PAGE »

>> start

# Toyota Venza



## Parker000 (Aug 13, 2019)

So I have a 2013 Toyota venza. It is a crossover minivan/SUV. It is larger than a rav 4, and especially a camry. However, it is not on the list of vehicles for uber comfort. It was only made for a few years. I've contacted customer support about the issue but have my doubts on whether anything will come of it through that venue. Does anybody have any suggestions or similar struggle with being approved for the new comfort platform?


----------



## doyousensehumor (Apr 13, 2015)

Too old. Comfort it model year 2016/17 and newer.

There is a list somewhere of the vehicle list.

Your vehicle is 3 times older than their requirements.


----------



## WAHN (May 6, 2019)

doyousensehumor said:


> Too old. Comfort it model year 2016/17 and newer.


That. 

For future reference, is the GLH close to you?

https://www.uber.com/drive/orlando/contact/


----------



## Parker000 (Aug 13, 2019)

From what it read when it initially launched, the vehicle had to be 13 or newer. But they may have tightened the restrictions

I'm actually unsure as to what the glh is


----------



## VictorD (Apr 30, 2017)

Parker000 said:


> But they may have tightened the restrictions


Yes... like they always do.

And lowered the pay... like they always do.


----------



## Iann (Oct 17, 2017)

Curious to why you want to give Comfort rides?

From what people are saying they get dinged because their temperature was 2 degrees to high or low or some other Bullshit excuse.


----------



## EngineerAtHeart (Nov 8, 2018)

Parker000 said:


> From what it read when it initially launched, the vehicle had to be 13 or newer. But they may have tightened the restrictions
> 
> I'm actually unsure as to what the glh is


During beta in Chicago is was 2015 midsize sedans and newer/bigger. The rates were 65% higher.

During the full rollout, it became 2017 fullsize sedans and newer/bigger for a 7% higher rate.

Not worth anyone's time to buy a new vehicle, if you already had it fine. Comfort's seem to be longer rides as well.


----------



## R3drang3r (Feb 16, 2019)

Iann said:


> Curious to why you want to give Comfort rides?
> 
> From what people are saying they get dinged because their temperature was 2 degrees to high or low or some other Bullshit excuse.


No more than any other ride. I've been doing comfort rides since the beginning of May. I've only had two actual people request temperature. They simply requested that it be cold. No driver reports, no negative ratings. Pays better than an X ride.


----------



## WinterFlower (Jul 15, 2019)

Parker000 said:


> From what it read when it initially launched, the vehicle had to be 13 or newer. But they may have tightened the restrictions
> 
> I'm actually unsure as to what the glh is


Green Light Hub. Is the American version of Rohit BS


----------



## amazinghl (Oct 31, 2018)

Parker000 said:


> I'm actually unsure as to what the glh is


In the Uber world, what WinterFlower said.

In the car world, GLH stands for Goes Like Hell.
https://www.google.com/search?client=firefox-b-1-d&q=glh+car
Carroll Shelby made a Goes Like Hell Somemore based on the GLH.


----------



## TomTheAnt (Jan 1, 2019)

amazinghl said:


> Carroll Shelby made a Goes Like Hell Somemore based on the GLH.


Those little Omnis with the turbo engine were indeed going like hell. And you could tweak them to go even more.


----------



## losiglow (Dec 4, 2018)

Here in UT it's 2014 or newer. So a 2014 Camry can do comfort but a 2012 Acura TL can't. Ok....


----------

>> end

OBJECTIVE 1 » In the Toyota Venza thread, what does GLH stand for in the Uber context?
OBJECTIVE 2 » Return the passage of the Toyota Venza thread from "## amazinghl (Oct" to "Goes Like Hell.", reproduced word for word.
The records were drawn from a separate source.

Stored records

>> start

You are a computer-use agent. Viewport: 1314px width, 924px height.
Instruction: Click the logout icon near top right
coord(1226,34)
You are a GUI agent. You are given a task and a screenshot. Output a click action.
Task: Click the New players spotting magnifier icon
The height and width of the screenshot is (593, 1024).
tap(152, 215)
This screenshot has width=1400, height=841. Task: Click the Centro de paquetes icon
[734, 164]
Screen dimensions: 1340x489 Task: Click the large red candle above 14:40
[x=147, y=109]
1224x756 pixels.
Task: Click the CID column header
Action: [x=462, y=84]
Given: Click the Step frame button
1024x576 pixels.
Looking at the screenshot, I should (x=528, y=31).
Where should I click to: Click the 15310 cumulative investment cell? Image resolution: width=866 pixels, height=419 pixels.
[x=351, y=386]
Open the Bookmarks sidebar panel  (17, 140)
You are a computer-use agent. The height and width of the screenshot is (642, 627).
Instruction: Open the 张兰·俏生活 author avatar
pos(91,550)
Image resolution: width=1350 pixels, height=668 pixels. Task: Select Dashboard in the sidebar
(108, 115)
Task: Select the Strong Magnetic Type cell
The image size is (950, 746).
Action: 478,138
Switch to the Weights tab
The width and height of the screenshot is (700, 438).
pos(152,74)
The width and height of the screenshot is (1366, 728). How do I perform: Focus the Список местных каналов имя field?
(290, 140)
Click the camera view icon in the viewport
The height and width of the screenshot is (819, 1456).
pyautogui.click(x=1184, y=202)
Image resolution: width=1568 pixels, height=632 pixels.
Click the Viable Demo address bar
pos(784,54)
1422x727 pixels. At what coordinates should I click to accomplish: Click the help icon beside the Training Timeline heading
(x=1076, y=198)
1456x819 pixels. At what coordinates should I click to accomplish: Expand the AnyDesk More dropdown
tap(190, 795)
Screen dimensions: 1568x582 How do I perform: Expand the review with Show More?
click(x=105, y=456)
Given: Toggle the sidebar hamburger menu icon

>> end

EXERCISE ANSWER 1 » Green Light Hub.

EXERCISE ANSWER 2 »
## amazinghl (Oct 31, 2018)

Parker000 said:


> I'm actually unsure as to what the glh is


In the Uber world, what WinterFlower said.

In the car world, GLH stands for Goes Like Hell.